**Stored data entries:**
^^^^^^^^

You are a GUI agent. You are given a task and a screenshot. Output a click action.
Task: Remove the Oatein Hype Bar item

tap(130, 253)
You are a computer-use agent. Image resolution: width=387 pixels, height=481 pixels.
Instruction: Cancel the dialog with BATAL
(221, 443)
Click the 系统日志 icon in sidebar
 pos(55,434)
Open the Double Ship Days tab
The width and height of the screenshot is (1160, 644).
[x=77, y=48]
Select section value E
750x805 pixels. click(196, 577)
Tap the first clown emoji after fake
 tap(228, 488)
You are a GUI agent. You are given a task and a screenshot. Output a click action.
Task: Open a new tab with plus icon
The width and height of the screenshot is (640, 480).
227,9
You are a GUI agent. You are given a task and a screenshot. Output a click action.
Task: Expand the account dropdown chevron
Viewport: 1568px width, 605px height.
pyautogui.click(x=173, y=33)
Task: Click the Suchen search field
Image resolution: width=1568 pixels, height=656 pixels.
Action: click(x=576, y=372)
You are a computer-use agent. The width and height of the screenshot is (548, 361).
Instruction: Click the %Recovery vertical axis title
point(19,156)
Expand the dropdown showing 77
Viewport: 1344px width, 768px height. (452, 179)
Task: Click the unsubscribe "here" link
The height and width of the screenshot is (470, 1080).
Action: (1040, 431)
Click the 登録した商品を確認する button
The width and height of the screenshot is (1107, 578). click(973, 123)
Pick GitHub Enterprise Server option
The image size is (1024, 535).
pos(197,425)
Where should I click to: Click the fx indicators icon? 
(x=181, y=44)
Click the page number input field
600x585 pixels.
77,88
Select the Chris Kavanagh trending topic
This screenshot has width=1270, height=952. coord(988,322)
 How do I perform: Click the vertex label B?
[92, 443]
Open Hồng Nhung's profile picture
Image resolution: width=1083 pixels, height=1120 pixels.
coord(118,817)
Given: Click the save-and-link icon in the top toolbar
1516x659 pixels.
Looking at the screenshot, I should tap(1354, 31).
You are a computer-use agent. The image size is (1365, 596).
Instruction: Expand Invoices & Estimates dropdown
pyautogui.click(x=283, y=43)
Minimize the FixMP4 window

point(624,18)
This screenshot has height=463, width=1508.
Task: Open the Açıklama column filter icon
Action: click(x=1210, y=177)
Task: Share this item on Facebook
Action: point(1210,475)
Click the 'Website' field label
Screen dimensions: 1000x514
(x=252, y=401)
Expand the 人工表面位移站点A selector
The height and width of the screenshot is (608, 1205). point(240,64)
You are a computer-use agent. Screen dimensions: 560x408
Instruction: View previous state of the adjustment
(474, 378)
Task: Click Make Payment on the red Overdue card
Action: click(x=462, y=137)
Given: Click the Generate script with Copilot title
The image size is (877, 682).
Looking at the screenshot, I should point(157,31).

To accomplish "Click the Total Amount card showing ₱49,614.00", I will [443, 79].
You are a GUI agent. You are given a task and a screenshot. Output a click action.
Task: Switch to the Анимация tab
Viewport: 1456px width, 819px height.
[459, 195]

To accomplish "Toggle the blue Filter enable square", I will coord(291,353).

^^^^^^^^

Retype the entries exactly; leave nothing out.

**Solved problem:**
You are a GUI agent. You are given a task and a screenshot. Output a click action.
Task: Remove the Oatein Hype Bar item

tap(130, 253)
You are a computer-use agent. Image resolution: width=387 pixels, height=481 pixels.
Instruction: Cancel the dialog with BATAL
(221, 443)
Click the 系统日志 icon in sidebar
 pos(55,434)
Open the Double Ship Days tab
The width and height of the screenshot is (1160, 644).
[x=77, y=48]
Select section value E
750x805 pixels. click(196, 577)
Tap the first clown emoji after fake
 tap(228, 488)
You are a GUI agent. You are given a task and a screenshot. Output a click action.
Task: Open a new tab with plus icon
The width and height of the screenshot is (640, 480).
227,9
You are a GUI agent. You are given a task and a screenshot. Output a click action.
Task: Expand the account dropdown chevron
Viewport: 1568px width, 605px height.
pyautogui.click(x=173, y=33)
Task: Click the Suchen search field
Image resolution: width=1568 pixels, height=656 pixels.
Action: click(x=576, y=372)
You are a computer-use agent. The width and height of the screenshot is (548, 361).
Instruction: Click the %Recovery vertical axis title
point(19,156)
Expand the dropdown showing 77
Viewport: 1344px width, 768px height. (452, 179)
Task: Click the unsubscribe "here" link
The height and width of the screenshot is (470, 1080).
Action: (1040, 431)
Click the 登録した商品を確認する button
The width and height of the screenshot is (1107, 578). click(973, 123)
Pick GitHub Enterprise Server option
The image size is (1024, 535).
pos(197,425)
Where should I click to: Click the fx indicators icon? 
(x=181, y=44)
Click the page number input field
600x585 pixels.
77,88
Select the Chris Kavanagh trending topic
This screenshot has width=1270, height=952. coord(988,322)
 How do I perform: Click the vertex label B?
[92, 443]
Open Hồng Nhung's profile picture
Image resolution: width=1083 pixels, height=1120 pixels.
coord(118,817)
Given: Click the save-and-link icon in the top toolbar
1516x659 pixels.
Looking at the screenshot, I should tap(1354, 31).
You are a computer-use agent. The image size is (1365, 596).
Instruction: Expand Invoices & Estimates dropdown
pyautogui.click(x=283, y=43)
Minimize the FixMP4 window

point(624,18)
This screenshot has height=463, width=1508.
Task: Open the Açıklama column filter icon
Action: click(x=1210, y=177)
Task: Share this item on Facebook
Action: point(1210,475)
Click the 'Website' field label
Screen dimensions: 1000x514
(x=252, y=401)
Expand the 人工表面位移站点A selector
The height and width of the screenshot is (608, 1205). point(240,64)
You are a computer-use agent. Screen dimensions: 560x408
Instruction: View previous state of the adjustment
(474, 378)
Task: Click Make Payment on the red Overdue card
Action: click(x=462, y=137)
Given: Click the Generate script with Copilot title
The image size is (877, 682).
Looking at the screenshot, I should point(157,31).

To accomplish "Click the Total Amount card showing ₱49,614.00", I will [443, 79].
You are a GUI agent. You are given a task and a screenshot. Output a click action.
Task: Switch to the Анимация tab
Viewport: 1456px width, 819px height.
[459, 195]

To accomplish "Toggle the blue Filter enable square", I will coord(291,353).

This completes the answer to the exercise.